* **Data entries**
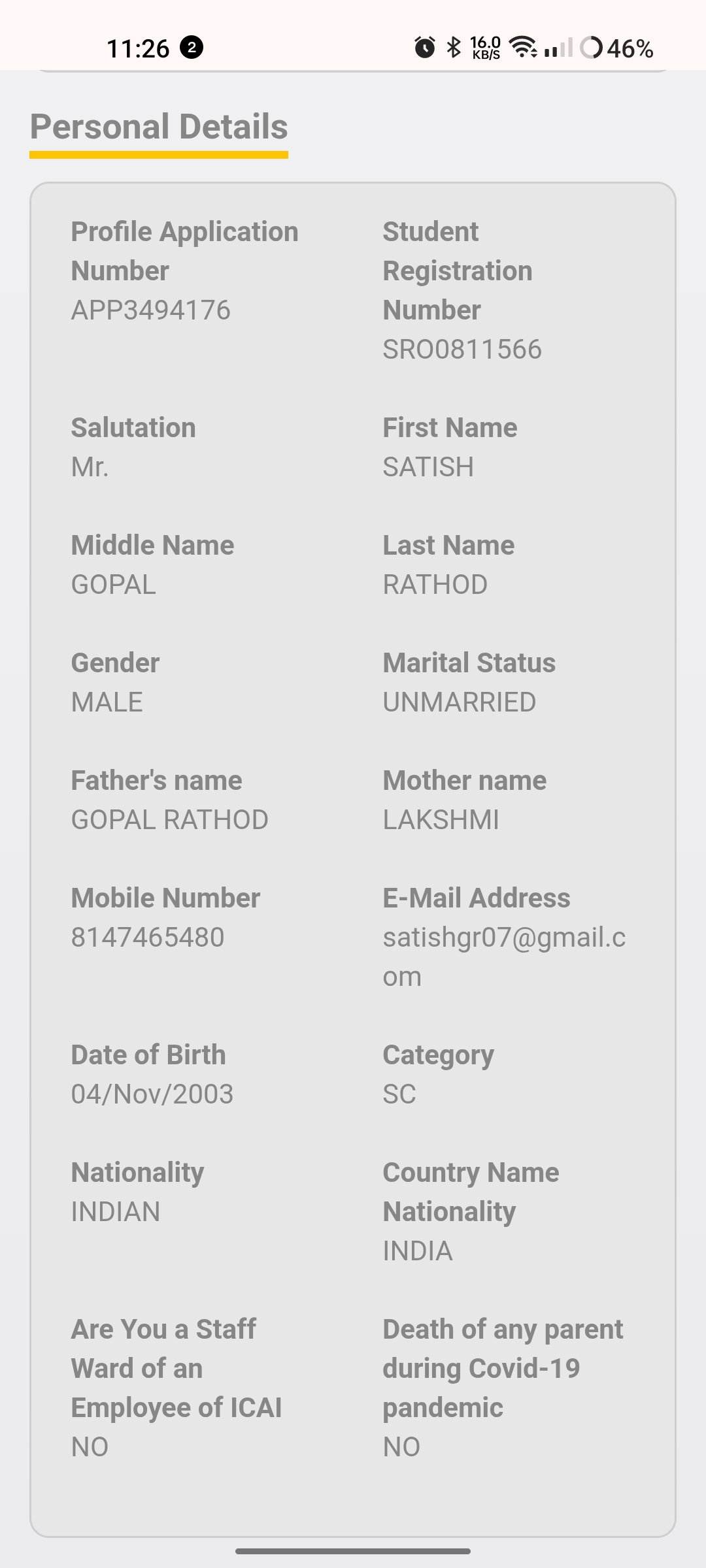The width and height of the screenshot is (706, 1568).
Task: Tap the notification count badge showing 2
Action: [x=192, y=48]
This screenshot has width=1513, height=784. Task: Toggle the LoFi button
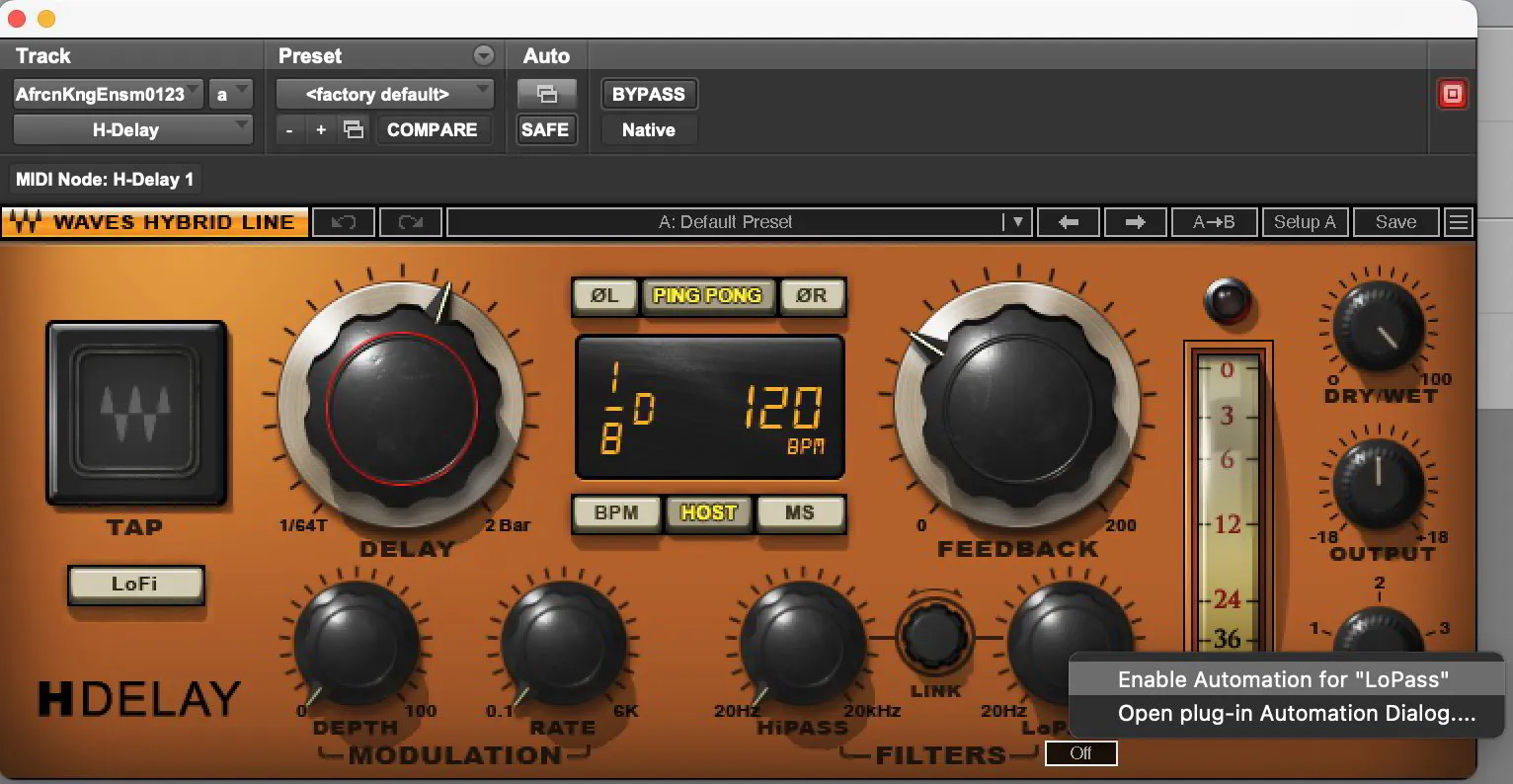135,584
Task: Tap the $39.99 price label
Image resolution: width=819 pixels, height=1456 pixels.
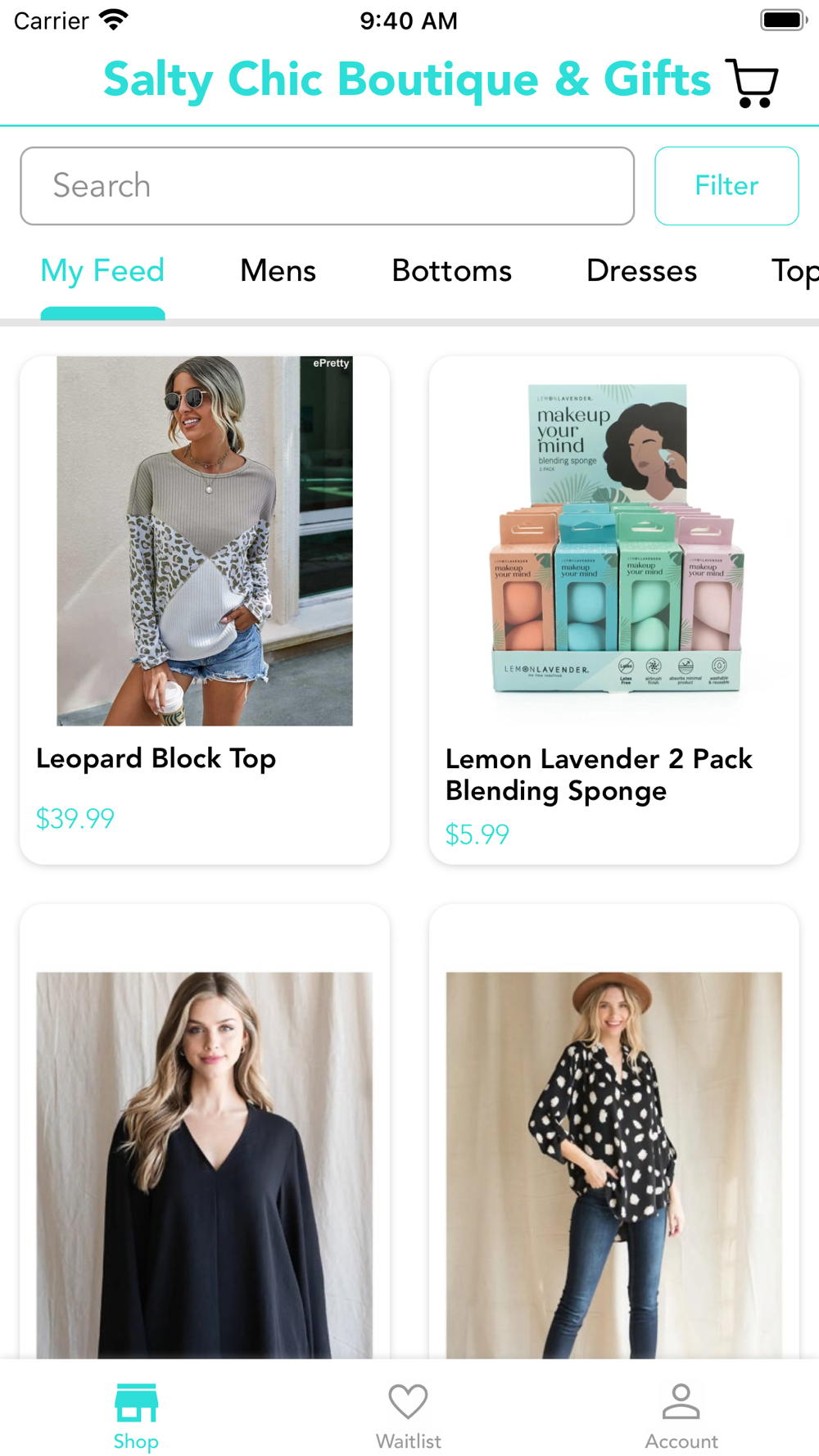Action: pos(75,819)
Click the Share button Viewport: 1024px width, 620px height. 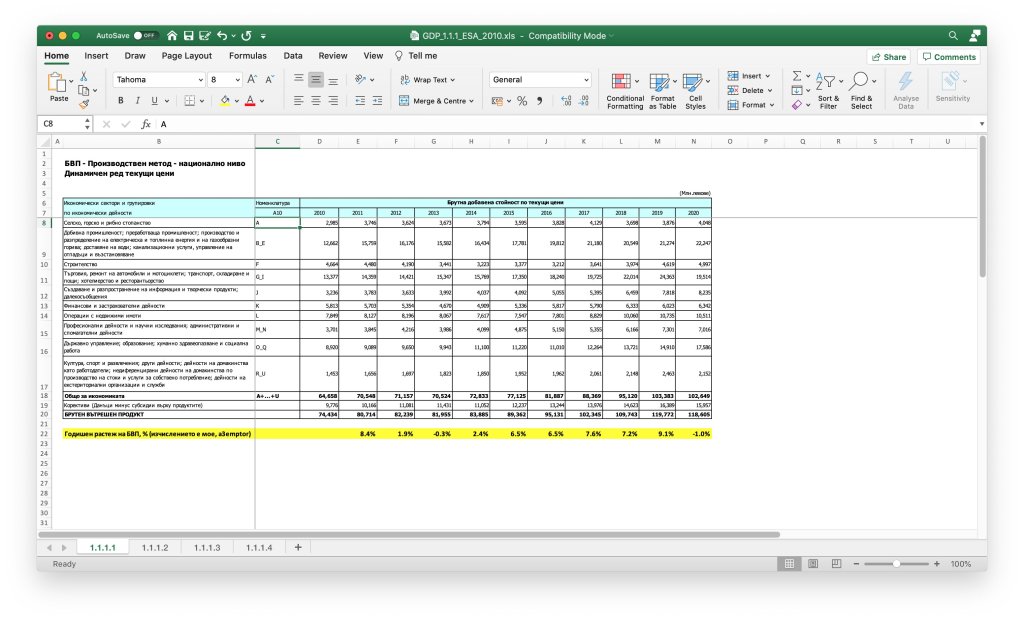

* **WHAT IS NEEDED**
Reproduce the text of every item above word for word, omitting the pictures.

* **THE RESULT**
The width and height of the screenshot is (706, 1568).
Task: Tap the notification count badge showing 2
Action: [x=192, y=48]
This screenshot has width=1513, height=784. Task: Toggle the LoFi button
135,584
Task: Tap the $39.99 price label
Image resolution: width=819 pixels, height=1456 pixels.
Action: pos(75,819)
Click the Share button Viewport: 1024px width, 620px height. 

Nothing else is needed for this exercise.